> WHAT THE TASK REQUIRES:
Type out the data exactly as given. Skip any image.

> INPUT DATA:
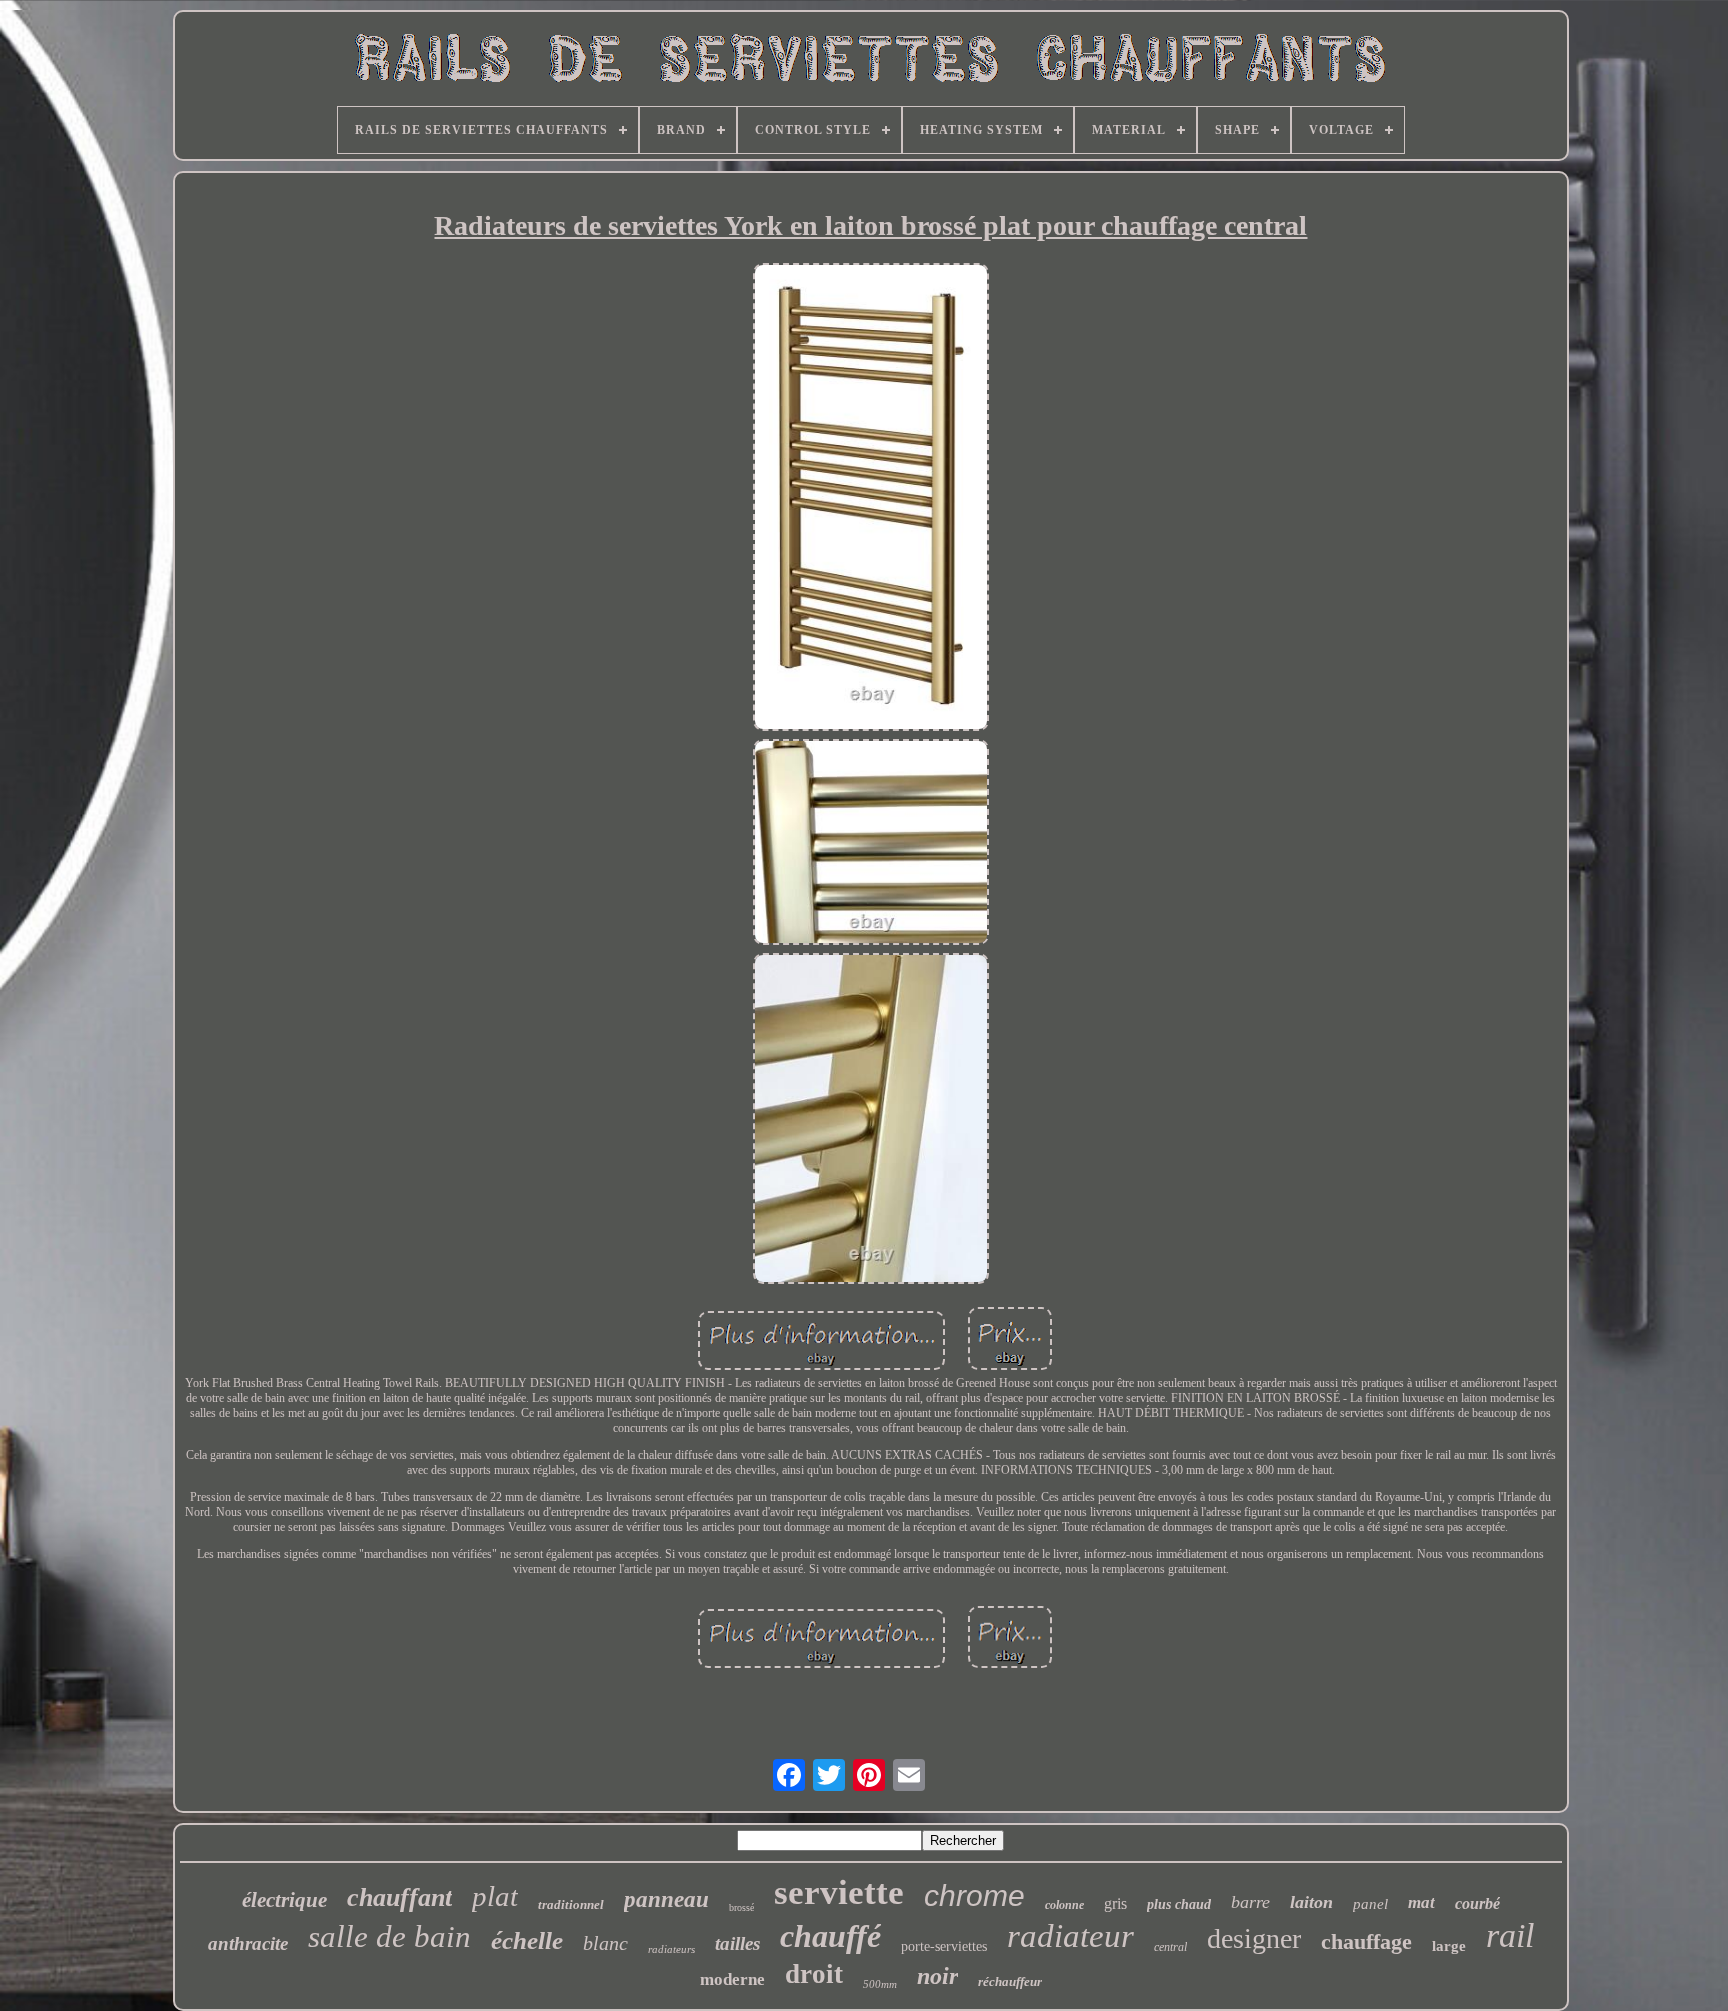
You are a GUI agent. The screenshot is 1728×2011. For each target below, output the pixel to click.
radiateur (1070, 1936)
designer (1254, 1938)
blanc (605, 1943)
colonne (1064, 1905)
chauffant (399, 1897)
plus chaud (1179, 1904)
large (1449, 1946)
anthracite (248, 1943)
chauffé (830, 1936)
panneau (666, 1899)
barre (1250, 1902)
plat (495, 1896)
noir (937, 1976)
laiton (1311, 1902)
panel (1370, 1904)
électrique (284, 1900)
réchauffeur (1010, 1981)
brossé (741, 1907)
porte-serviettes (944, 1946)
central (1170, 1947)
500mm (880, 1984)
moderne (732, 1979)
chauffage (1366, 1941)
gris (1115, 1903)
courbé (1477, 1903)
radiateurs (671, 1949)
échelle (527, 1940)
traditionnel (571, 1904)
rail (1510, 1935)
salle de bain (389, 1936)
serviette (839, 1892)
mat (1421, 1902)
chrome (974, 1895)
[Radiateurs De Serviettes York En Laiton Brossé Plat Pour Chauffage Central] (871, 499)
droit (814, 1974)
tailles (737, 1943)
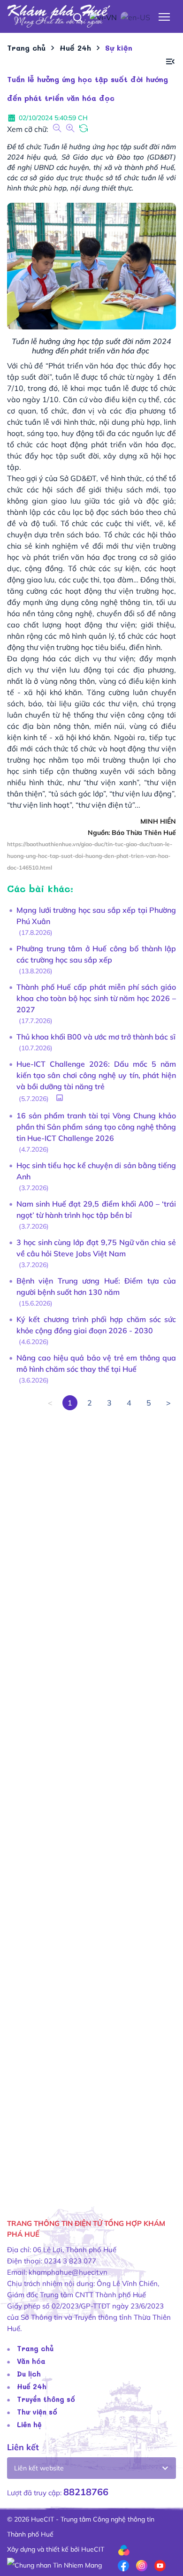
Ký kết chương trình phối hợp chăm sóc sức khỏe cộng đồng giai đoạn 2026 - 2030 (96, 1325)
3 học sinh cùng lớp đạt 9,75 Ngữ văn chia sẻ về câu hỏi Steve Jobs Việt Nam (96, 1248)
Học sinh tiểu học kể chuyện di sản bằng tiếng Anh (96, 1171)
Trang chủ (35, 2348)
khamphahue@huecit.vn (68, 2272)
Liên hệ (29, 2424)
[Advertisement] (91, 1801)
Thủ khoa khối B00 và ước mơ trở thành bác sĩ (95, 1036)
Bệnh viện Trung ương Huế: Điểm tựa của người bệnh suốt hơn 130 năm (96, 1286)
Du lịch (29, 2373)
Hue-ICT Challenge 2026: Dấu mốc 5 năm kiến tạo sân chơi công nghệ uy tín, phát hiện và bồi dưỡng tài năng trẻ (96, 1075)
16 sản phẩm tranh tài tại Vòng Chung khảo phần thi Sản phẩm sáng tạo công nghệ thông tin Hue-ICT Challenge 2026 (96, 1127)
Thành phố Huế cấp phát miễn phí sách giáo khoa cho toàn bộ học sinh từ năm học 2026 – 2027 (96, 998)
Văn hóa (31, 2361)
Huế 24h (31, 2386)
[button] (170, 62)
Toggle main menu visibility (164, 16)
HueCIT (92, 2549)
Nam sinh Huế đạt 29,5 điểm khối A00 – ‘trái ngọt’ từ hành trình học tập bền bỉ (96, 1209)
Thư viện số (37, 2411)
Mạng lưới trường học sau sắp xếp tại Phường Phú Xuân (96, 915)
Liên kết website (39, 2468)
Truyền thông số (46, 2399)
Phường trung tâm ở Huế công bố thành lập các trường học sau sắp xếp (96, 954)
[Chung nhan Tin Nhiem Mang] (54, 2564)
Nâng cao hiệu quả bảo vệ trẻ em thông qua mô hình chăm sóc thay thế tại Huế (96, 1363)
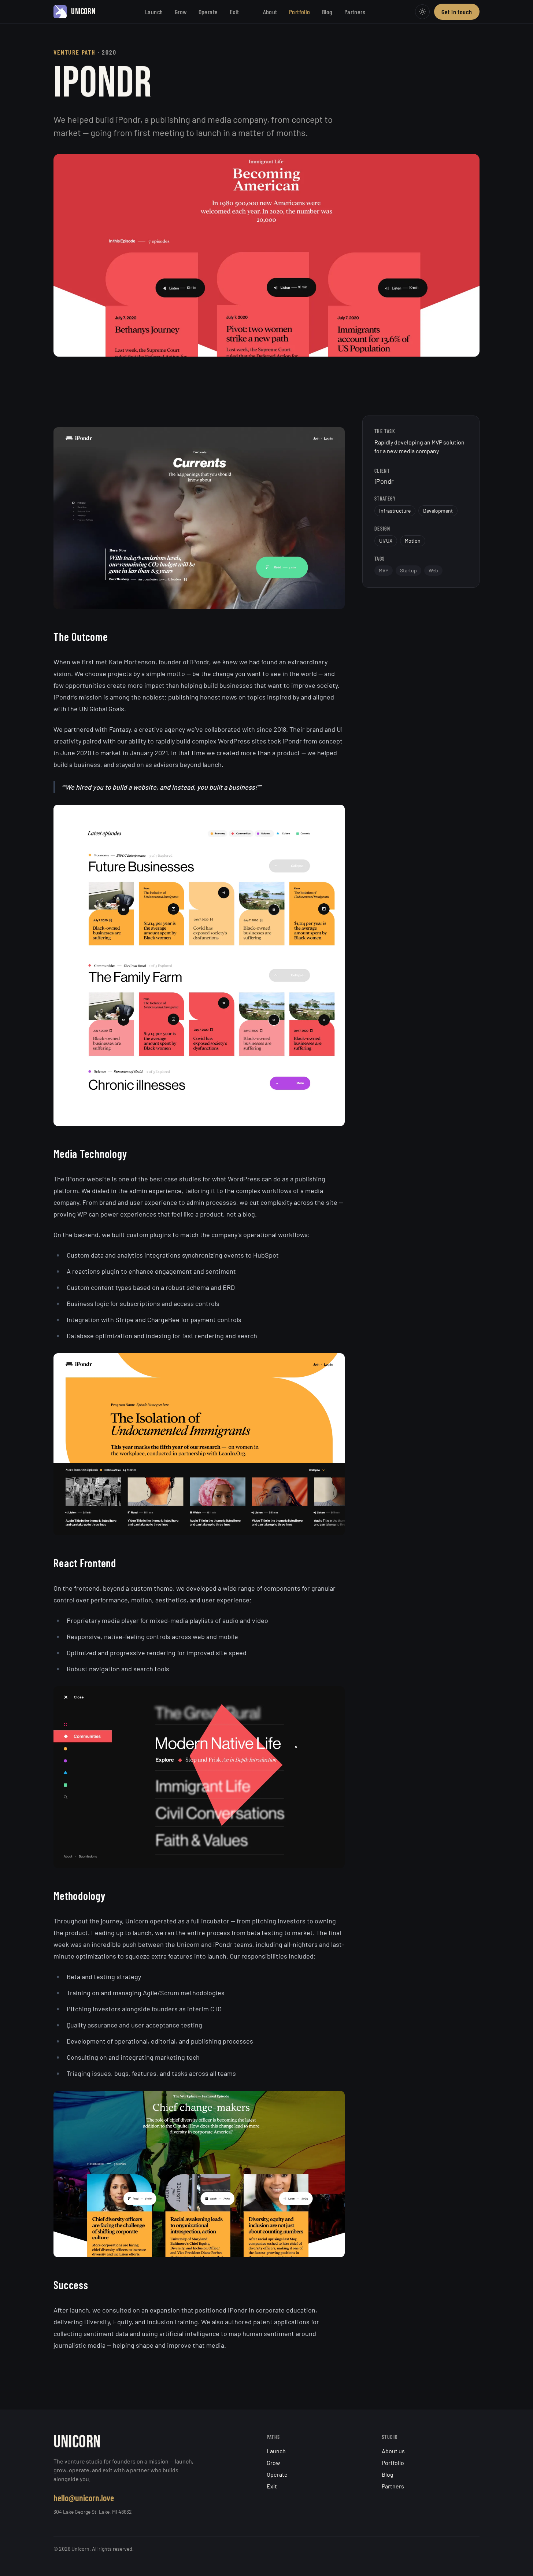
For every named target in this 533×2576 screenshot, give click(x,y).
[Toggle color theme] (422, 11)
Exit (234, 12)
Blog (327, 12)
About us (393, 2450)
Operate (208, 12)
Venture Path (74, 52)
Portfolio (299, 12)
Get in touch (456, 12)
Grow (181, 12)
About (270, 12)
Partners (355, 12)
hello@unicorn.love (83, 2497)
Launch (154, 12)
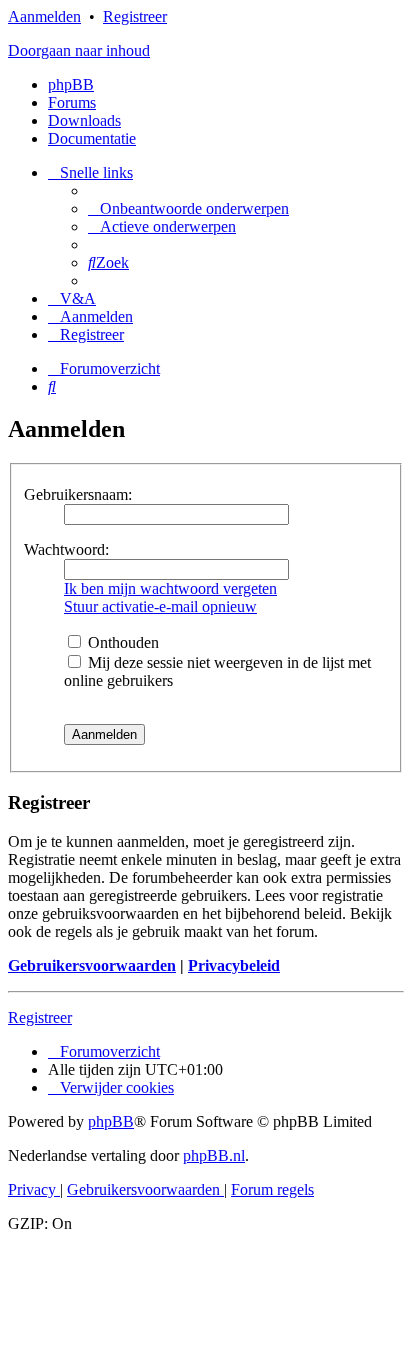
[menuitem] (188, 208)
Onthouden (121, 642)
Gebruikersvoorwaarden (92, 965)
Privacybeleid (234, 965)
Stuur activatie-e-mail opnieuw (160, 606)
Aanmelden (44, 16)
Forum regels (272, 1189)
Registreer (135, 16)
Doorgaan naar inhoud (79, 50)
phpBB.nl (214, 1155)
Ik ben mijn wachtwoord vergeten (170, 588)
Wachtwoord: (66, 549)
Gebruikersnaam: (78, 494)
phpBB (71, 84)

> RESULT OF THIS EXERCISE:
You are a GUI agent. The screenshot is 1728×2011. For each target below, output the pixel to click.
radiateur (1070, 1936)
designer (1254, 1938)
blanc (605, 1943)
colonne (1064, 1905)
chauffant (399, 1897)
plus chaud (1179, 1904)
large (1449, 1946)
anthracite (248, 1943)
chauffé (830, 1936)
panneau (666, 1899)
barre (1250, 1902)
plat (495, 1896)
noir (937, 1976)
laiton (1311, 1902)
panel (1370, 1904)
électrique (284, 1900)
réchauffeur (1010, 1981)
brossé (741, 1907)
porte-serviettes (944, 1946)
central (1170, 1947)
500mm (880, 1984)
moderne (732, 1979)
chauffage (1366, 1941)
gris (1115, 1903)
courbé (1477, 1903)
radiateurs (671, 1949)
échelle (527, 1940)
traditionnel (571, 1904)
rail (1510, 1935)
salle de bain (389, 1936)
serviette (839, 1892)
mat (1421, 1902)
chrome (974, 1895)
[Radiateurs De Serviettes York En Laiton Brossé Plat Pour Chauffage Central] (871, 499)
droit (814, 1974)
tailles (737, 1943)
Ký kết chương trình phối hợp chăm sóc sức khỏe cộng đồng giai đoạn 2026 - 2030 (96, 1325)
3 học sinh cùng lớp đạt 9,75 Ngữ văn chia sẻ về câu hỏi Steve Jobs Việt Nam (96, 1248)
Học sinh tiểu học kể chuyện di sản bằng tiếng Anh (96, 1171)
Trang chủ (35, 2348)
khamphahue@huecit.vn (68, 2272)
Liên hệ (29, 2424)
[Advertisement] (91, 1801)
Thủ khoa khối B00 và ước mơ trở thành bác sĩ (95, 1036)
Bệnh viện Trung ương Huế: Điểm tựa của người bệnh suốt hơn 130 năm (96, 1286)
Du lịch (29, 2373)
Hue-ICT Challenge 2026: Dấu mốc 5 năm kiến tạo sân chơi công nghệ uy tín, phát hiện và bồi dưỡng tài năng trẻ (96, 1075)
16 sản phẩm tranh tài tại Vòng Chung khảo phần thi Sản phẩm sáng tạo công nghệ thông tin Hue-ICT Challenge 2026 (96, 1127)
Thành phố Huế cấp phát miễn phí sách giáo khoa cho toàn bộ học sinh từ năm học 2026 – 2027 (96, 998)
Văn hóa (31, 2361)
Huế 24h (31, 2386)
[button] (170, 62)
Toggle main menu visibility (164, 16)
HueCIT (92, 2549)
Nam sinh Huế đạt 29,5 điểm khối A00 – ‘trái ngọt’ từ hành trình học tập bền bỉ (96, 1209)
Thư viện số (37, 2411)
Mạng lưới trường học sau sắp xếp tại Phường Phú Xuân (96, 915)
Liên kết website (39, 2468)
Truyền thông số (46, 2399)
Phường trung tâm ở Huế công bố thành lập các trường học sau sắp xếp (96, 954)
[Chung nhan Tin Nhiem Mang] (54, 2564)
Nâng cao hiệu quả bảo vệ trẻ em thông qua mô hình chăm sóc thay thế tại Huế (96, 1363)
For every named target in this 533×2576 screenshot, give click(x,y).
[Toggle color theme] (422, 11)
Exit (234, 12)
Blog (327, 12)
About us (393, 2450)
Operate (208, 12)
Venture Path (74, 52)
Portfolio (299, 12)
Get in touch (456, 12)
Grow (181, 12)
About (270, 12)
Partners (355, 12)
hello@unicorn.love (83, 2497)
Launch (154, 12)
[menuitem] (188, 208)
Onthouden (121, 642)
Gebruikersvoorwaarden (92, 965)
Privacybeleid (234, 965)
Stuur activatie-e-mail opnieuw (160, 606)
Aanmelden (44, 16)
Forum regels (272, 1189)
Registreer (135, 16)
Doorgaan naar inhoud (79, 50)
phpBB.nl (214, 1155)
Ik ben mijn wachtwoord vergeten (170, 588)
Wachtwoord: (66, 549)
Gebruikersnaam: (78, 494)
phpBB (71, 84)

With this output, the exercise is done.